Goal of the exercise: Every line in the entries that holds "agent" should be identified and copied.

*** Given information Section Begins ***

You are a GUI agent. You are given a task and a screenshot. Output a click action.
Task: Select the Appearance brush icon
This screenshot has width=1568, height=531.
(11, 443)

*** Given information Section Ends ***
*** Given information Section Begins ***

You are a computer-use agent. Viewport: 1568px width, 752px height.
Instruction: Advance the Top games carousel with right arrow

*** Given information Section Ends ***

Exercise output:
You are a GUI agent. You are given a task and a screenshot. Output a click action.
You are a computer-use agent. Viewport: 1568px width, 752px height.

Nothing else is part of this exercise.